Parents were probably the most pleased with the legendary success of the series because it helped children rediscover the love of reading at a time when the internet was starting to emerge as an entertainment outlet and when Britain’s middle class was suffering from an economic downturn.

According to a 2005 study, 84 percent of school teachers believed that Harry Potter indeed improved students’ reading skilled, while 73 percent said that they were positively surprised with the series’ ability to attract students who previously did not care much about reading. The young adult book industry in Britain owes a lot to Rowling in doubling the average number of book pages in the past 20 years. The average was 140 pages, while it later rose up to 290. Publishers were no longer afraid of releasing thick books and stores were no longer worried about displaying them in their windows.

There is no doubt that Harry Potter had a major impact on the consciousness of an entire generation of Brits, who are now grown up and probably have become parents to young adults. Talk of a Harry Potter generation may not really be very accurate because even though the last book of the series was released in 2007, it still attracts waves of new readers each year and new editions of the seven-book series are released each month.

Observers agree however that the books had a political edge that became more prominent as they progressed and as Harry grew up and developed as a character. Each book represented a year Harry spent at the Hogwarts school of magic. The pressing question that should be asked now after 20 years is what impact has the series left?

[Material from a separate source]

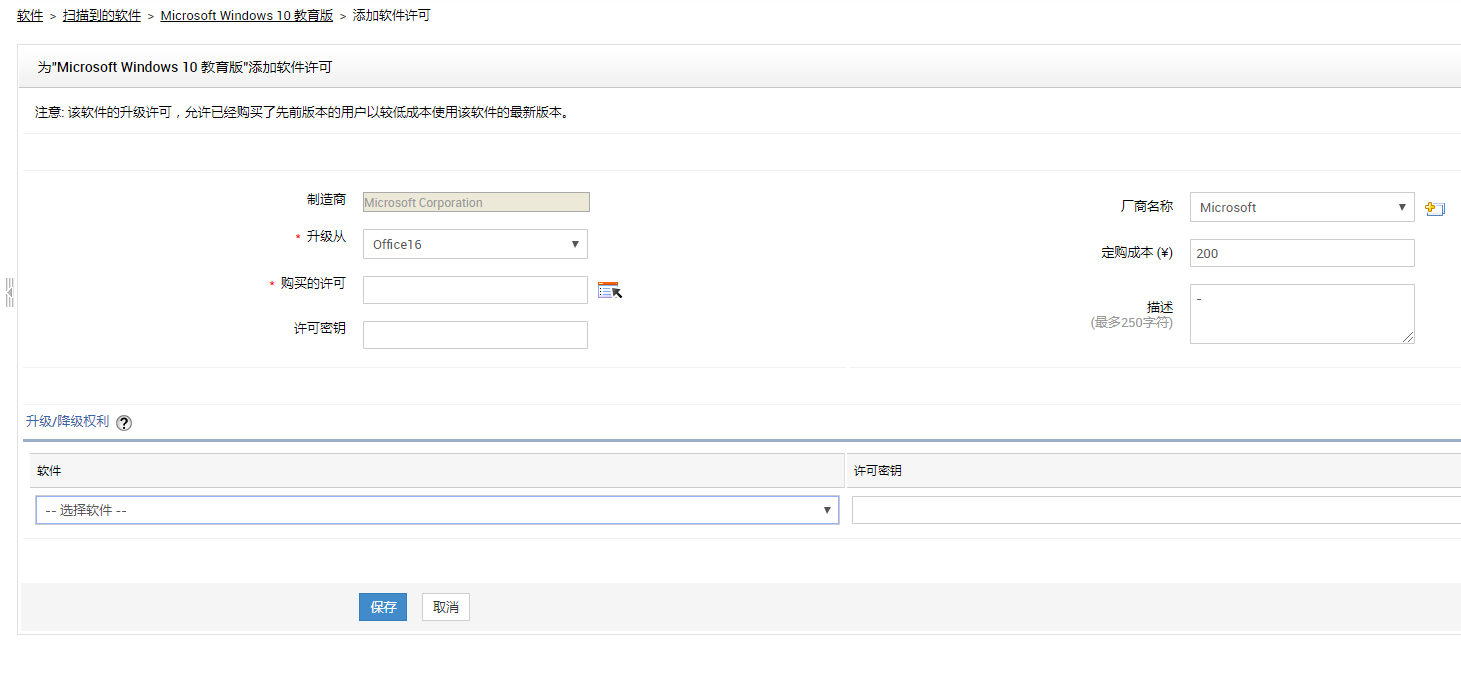The image size is (1461, 688).
Task: Click the 升级/降级权利 section heading
Action: pos(67,421)
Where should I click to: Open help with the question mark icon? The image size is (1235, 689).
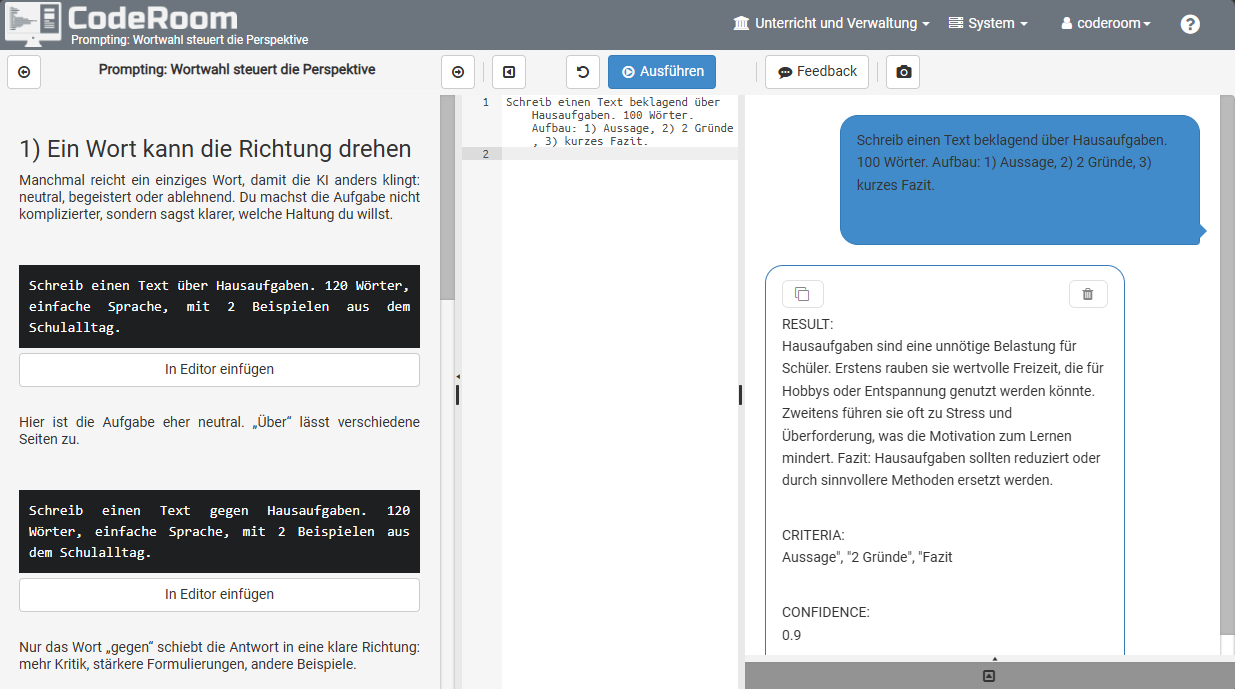pyautogui.click(x=1189, y=23)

Pop culture experts’ opinions vary on the matter, but they agree on the importance of this impact.

Some conservatives believed that the books promoted satanic practices, witchcraft and fairy tales. Indeed, several conservative churches in the United States burned copies of the series because they deemed them to be “satanic works” that attracted children to black magic. They described Harry Potter as the “innocent face of the satanic forces of darkness.”

Others however said that the series hold positive religious symbolism, especially in the idea of a chosen savior who will face the forces of evil while following an unwavering moral compass.

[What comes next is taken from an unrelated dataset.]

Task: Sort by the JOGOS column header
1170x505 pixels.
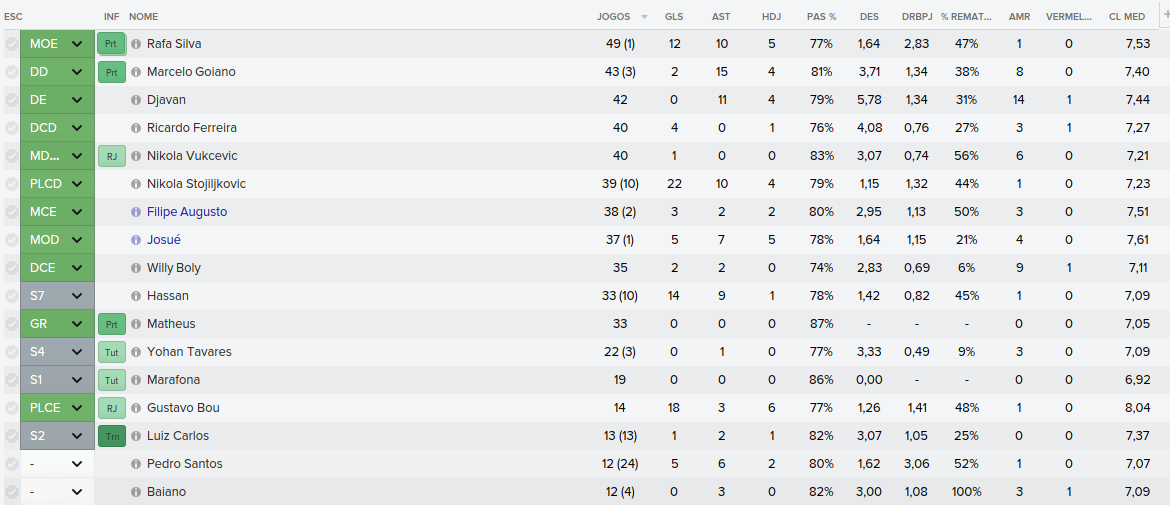Action: (613, 16)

Meanwhile, some studies said that young adults who have read the Harry Potter books are generally more prone to empathize with others. They are less likely to make prejudgments when compared to those who have not read the series. A recent American research said that fans of the series are less likely than others to have voted for Donald Trump as president.

Critics of the books however have blamed them for creating “political gullibility among the British youth, who naively divide the wold between progressives and between evildoers.” These youth approach life as if it were a “Disneyland amusement park.” Others have went on to say that the books gave growing generations fake and unrealistic easy solutions and an escape from the daily pressures of living in Tony Blair’s Britain. Other critics said the series was like a young adult version of George Orwell’s dystopian classic, “1984”.

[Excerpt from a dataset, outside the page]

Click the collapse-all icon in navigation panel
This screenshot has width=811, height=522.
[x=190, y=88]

Even though the Harry Potter series turned into a lucrative marketing business, its critics were not limited to the political field, but major literary figures attacked the books, saying that they were a mix of other literary worlds. “Rowling’s only main skill lies in her ability to copy and paste old young adults books,” they claimed. This prompted the author to slam her accusers as “lacking an imagination and who only know a world of cartoons and empty reality television shows.”

Other critics condemned the violence in her books, saying that the Harry Potter world is strewn with the bodies of 158 characters.

Despite all of this, the series, which Rowling famously started writing on a napkin while sitting in a cafe when she was struggling to make ends meet as a single mother, has, thanks to capitalism, turned into a billion-dollar industry. This industry keeps a tight grip on the image rights of the books and the translation of the series into 80 languages.

The industry has however also left no room for the innocent boy wizard.